### EXERCISE AIM
Extend the piece on Tir Medical's shift from a single-device maker to a trauma-care company, picking up right after its last paragraph.

EXCERPT below:

For years, Tir Medical's entire identity was built around its TourniTek product — a portable medical device that provides limb immobilization and localized thermal therapy for pre-hospital emergency care. One device, one market, one name. But nearly a decade of building and testing alongside clinicians at the University of Washington and UCSF changed that. The device grew into a company, and the company needed a name that could hold more than one product and more than one ambition.
"The change signals that we've stopped thinking of ourselves as a tourniquet company and started thinking of ourselves as a trauma-care company," the team says.
Those early academic partnerships shaped more than the product roadmap. Working with clinicians and researchers forced the team to design for the problem as it actually presents in the field, not the version they imagined from the outside. "We build to what a clinician or first responder will actually trust under pressure, not just what passes a bench test."
The company's technology addresses hemorrhage — the leading cause of preventable death in trauma — with devices designed to work in the most austere, high-pressure environments imaginable. That's also what makes the defence application so natural. "The physiology doesn't care about the setting," the team says. "Defence is the most demanding proving ground; if it performs there, the civilian case follows." Rather than choosing between markets, Tir Medical thinks in terms of sequencing — proving the technology in defence first, then letting that credibility carry into civilian applications.

End of EXCERPT.
MATERIAL SHOWN below:

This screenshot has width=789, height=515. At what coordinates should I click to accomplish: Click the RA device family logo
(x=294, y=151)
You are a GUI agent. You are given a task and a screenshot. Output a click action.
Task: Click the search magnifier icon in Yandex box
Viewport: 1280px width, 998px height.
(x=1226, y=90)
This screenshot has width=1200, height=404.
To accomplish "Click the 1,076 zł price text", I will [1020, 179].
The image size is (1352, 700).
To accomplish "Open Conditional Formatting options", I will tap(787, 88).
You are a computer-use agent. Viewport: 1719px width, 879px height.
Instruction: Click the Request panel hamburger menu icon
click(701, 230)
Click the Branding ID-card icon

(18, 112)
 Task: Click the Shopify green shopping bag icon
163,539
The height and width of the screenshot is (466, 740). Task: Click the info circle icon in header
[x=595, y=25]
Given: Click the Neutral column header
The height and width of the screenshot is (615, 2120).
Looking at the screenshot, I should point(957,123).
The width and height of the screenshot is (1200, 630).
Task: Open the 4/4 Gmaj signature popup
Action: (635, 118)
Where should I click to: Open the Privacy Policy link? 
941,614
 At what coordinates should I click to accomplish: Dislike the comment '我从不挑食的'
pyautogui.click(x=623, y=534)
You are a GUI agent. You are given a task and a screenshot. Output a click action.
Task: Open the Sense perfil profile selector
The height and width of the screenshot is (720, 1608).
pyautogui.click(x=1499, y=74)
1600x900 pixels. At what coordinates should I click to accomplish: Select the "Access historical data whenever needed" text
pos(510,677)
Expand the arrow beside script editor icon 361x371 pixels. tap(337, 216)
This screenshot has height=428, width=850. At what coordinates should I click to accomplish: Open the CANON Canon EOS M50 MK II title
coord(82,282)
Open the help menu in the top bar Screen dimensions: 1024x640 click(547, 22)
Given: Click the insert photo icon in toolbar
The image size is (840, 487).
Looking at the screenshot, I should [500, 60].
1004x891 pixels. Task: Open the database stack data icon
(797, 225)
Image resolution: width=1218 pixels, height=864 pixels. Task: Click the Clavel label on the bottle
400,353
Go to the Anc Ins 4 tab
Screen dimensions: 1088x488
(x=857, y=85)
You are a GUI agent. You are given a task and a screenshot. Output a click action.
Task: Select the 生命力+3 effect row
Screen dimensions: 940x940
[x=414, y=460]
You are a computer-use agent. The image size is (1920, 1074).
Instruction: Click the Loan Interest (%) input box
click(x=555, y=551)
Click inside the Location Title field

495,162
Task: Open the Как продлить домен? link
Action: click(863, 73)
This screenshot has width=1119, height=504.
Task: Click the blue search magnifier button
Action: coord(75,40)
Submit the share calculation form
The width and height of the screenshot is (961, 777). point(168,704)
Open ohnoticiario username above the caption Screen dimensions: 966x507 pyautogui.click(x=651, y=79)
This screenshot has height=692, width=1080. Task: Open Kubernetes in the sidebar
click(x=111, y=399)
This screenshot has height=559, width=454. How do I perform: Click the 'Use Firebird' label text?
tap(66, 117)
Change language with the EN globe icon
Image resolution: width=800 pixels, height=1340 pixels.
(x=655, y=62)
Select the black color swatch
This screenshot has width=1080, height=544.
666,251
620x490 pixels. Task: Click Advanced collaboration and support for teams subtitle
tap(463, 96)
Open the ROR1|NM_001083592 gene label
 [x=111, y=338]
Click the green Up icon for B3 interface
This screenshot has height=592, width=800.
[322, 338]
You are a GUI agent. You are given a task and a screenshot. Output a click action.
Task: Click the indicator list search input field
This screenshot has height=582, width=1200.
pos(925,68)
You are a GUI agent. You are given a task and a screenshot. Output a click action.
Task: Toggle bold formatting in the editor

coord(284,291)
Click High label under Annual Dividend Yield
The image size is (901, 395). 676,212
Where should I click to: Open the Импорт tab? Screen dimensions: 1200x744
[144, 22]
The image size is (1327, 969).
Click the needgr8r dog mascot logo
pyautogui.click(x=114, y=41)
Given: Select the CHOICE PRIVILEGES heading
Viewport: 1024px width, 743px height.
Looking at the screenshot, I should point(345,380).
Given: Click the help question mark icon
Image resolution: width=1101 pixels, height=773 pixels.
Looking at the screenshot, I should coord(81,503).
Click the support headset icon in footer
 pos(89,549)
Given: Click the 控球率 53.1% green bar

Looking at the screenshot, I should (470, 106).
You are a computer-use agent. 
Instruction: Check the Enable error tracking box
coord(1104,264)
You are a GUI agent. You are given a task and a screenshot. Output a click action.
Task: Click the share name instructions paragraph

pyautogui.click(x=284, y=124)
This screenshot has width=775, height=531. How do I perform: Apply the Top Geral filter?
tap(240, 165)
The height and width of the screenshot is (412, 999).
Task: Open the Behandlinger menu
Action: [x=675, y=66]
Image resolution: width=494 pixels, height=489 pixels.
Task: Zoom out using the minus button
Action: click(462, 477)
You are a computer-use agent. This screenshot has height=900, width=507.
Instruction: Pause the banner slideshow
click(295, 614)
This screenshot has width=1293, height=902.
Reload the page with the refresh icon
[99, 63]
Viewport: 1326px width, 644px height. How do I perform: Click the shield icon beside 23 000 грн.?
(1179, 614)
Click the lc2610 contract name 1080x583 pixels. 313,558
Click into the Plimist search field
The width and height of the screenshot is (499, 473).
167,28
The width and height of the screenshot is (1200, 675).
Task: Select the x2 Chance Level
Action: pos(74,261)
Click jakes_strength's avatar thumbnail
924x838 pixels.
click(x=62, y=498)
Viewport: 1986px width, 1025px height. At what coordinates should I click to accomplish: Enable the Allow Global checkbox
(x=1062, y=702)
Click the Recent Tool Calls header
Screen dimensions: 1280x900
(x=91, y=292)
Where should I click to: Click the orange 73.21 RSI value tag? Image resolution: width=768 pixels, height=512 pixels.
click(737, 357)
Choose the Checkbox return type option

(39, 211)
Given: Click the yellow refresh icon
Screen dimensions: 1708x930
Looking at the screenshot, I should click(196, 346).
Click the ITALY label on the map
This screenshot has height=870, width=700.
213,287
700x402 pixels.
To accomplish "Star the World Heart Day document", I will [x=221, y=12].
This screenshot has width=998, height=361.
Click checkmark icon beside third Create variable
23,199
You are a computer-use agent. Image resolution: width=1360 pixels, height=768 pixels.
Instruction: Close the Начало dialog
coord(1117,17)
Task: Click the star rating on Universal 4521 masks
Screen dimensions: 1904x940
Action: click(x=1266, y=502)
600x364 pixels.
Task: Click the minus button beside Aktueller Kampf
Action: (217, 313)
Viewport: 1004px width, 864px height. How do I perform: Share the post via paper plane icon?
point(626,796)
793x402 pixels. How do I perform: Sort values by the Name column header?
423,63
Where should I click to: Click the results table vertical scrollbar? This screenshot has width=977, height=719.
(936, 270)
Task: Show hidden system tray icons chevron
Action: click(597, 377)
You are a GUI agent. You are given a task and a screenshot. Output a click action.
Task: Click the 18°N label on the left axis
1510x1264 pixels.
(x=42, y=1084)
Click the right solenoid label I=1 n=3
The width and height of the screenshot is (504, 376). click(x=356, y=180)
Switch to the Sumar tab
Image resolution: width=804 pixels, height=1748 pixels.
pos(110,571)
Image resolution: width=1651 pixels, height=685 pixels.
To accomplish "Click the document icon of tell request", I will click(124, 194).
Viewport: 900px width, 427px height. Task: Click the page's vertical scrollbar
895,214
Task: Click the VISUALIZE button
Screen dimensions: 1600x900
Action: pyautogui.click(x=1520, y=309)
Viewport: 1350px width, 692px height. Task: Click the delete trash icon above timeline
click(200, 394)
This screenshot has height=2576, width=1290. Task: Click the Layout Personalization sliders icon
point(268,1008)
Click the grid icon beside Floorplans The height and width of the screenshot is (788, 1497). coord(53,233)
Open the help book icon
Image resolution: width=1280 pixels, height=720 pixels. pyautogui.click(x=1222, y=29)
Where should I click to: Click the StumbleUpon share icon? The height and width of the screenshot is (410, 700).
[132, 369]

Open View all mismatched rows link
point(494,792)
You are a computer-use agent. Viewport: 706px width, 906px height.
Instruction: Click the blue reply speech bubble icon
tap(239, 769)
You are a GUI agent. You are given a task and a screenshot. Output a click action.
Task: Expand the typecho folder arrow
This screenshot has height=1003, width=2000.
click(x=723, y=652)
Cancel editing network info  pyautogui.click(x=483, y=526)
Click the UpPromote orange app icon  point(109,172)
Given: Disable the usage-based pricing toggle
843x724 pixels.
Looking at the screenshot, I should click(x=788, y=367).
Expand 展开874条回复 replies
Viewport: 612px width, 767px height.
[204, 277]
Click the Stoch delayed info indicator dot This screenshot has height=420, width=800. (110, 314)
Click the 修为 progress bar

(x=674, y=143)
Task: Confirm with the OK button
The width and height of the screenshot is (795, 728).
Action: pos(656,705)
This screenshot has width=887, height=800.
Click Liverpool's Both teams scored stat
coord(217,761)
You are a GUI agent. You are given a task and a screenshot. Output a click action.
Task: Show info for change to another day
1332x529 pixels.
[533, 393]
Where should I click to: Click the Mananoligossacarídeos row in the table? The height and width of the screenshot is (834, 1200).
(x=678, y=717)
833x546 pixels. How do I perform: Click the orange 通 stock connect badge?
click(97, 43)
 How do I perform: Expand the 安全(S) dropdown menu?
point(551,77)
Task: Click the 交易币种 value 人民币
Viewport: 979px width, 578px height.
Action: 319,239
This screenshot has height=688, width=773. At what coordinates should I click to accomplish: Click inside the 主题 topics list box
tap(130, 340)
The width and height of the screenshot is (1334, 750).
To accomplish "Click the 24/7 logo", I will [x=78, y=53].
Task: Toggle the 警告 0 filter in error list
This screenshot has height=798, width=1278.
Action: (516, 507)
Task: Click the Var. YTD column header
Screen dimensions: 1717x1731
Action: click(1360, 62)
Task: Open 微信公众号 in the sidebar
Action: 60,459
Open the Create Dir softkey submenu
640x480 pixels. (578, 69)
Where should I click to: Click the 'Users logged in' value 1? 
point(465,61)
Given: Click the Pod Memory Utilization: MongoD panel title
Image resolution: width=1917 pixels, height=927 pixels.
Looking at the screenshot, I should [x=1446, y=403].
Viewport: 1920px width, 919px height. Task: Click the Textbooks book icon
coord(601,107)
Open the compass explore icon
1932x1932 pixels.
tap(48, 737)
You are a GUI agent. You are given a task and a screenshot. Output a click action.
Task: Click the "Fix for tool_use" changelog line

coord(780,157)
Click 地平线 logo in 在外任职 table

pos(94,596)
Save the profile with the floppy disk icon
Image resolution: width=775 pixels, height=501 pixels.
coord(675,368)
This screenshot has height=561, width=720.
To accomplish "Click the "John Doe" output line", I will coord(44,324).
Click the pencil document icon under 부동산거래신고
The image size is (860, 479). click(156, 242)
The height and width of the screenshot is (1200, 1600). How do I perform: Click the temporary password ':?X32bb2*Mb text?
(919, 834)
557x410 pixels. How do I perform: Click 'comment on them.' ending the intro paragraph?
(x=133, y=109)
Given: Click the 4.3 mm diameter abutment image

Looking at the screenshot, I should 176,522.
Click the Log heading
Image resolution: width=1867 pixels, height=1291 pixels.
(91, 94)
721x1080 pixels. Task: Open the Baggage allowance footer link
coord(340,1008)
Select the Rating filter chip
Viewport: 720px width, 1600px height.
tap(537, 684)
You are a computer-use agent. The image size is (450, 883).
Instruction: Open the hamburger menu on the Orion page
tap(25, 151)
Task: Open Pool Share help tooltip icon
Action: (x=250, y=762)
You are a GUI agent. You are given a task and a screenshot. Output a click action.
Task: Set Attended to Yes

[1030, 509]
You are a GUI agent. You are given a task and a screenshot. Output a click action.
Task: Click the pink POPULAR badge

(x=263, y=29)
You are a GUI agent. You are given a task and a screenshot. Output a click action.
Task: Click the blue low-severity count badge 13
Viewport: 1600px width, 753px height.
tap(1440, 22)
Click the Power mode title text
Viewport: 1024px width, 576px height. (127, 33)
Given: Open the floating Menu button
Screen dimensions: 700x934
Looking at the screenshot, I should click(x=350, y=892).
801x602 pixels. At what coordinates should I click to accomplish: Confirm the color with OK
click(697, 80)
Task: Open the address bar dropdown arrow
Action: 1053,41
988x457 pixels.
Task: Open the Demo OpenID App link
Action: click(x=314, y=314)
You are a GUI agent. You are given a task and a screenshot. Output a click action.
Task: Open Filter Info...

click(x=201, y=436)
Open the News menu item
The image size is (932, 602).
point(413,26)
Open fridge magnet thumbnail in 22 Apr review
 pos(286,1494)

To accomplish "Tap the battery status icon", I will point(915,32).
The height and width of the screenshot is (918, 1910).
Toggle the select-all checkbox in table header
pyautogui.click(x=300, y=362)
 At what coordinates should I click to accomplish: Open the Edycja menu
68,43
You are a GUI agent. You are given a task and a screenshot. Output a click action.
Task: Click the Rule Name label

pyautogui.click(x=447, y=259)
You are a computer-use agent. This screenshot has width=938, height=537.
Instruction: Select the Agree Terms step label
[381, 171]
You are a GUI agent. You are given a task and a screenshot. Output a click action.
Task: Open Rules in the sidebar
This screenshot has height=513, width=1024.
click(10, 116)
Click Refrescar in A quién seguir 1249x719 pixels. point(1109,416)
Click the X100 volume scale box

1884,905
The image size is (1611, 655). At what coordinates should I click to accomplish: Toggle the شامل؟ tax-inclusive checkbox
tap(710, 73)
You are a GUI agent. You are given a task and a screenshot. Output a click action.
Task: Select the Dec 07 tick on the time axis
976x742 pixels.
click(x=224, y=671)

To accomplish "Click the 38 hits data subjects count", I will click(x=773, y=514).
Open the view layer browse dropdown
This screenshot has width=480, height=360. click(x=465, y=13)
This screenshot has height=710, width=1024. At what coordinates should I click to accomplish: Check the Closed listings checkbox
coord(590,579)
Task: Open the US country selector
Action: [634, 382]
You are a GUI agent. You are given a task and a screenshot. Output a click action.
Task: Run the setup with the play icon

End of MATERIAL SHOWN.

### RESPONSE
Building defence relationships has required the same deliberateness. "Defence procurement rewards patience and proof," the team says. "Those relationships start with credibility — surgeon-to-surgeon — and move at the speed of trust and evaluation."
Tir Medical is a Washington State-based company, which makes its engagement with the B.C. ecosystem worth noting. The team points to proximity as the most valuable thing Canada has offered: a small enough ecosystem that the right people are a short conversation away, and introductions compound quickly. "A year of relationship-building happens in a quarter."
The company has been through both CDL-Vancouver and the UBC Sauder Scale Up Program — one of eight ventures in the program's pilot cohort. The two solved different problems at different stages. CDL sharpened judgment about where to point the company; Scale Up is more operational, focused on building the pipeline and partnerships to grow it. "CDL helped us decide where to point the company; Scale Up is helping us get there faster."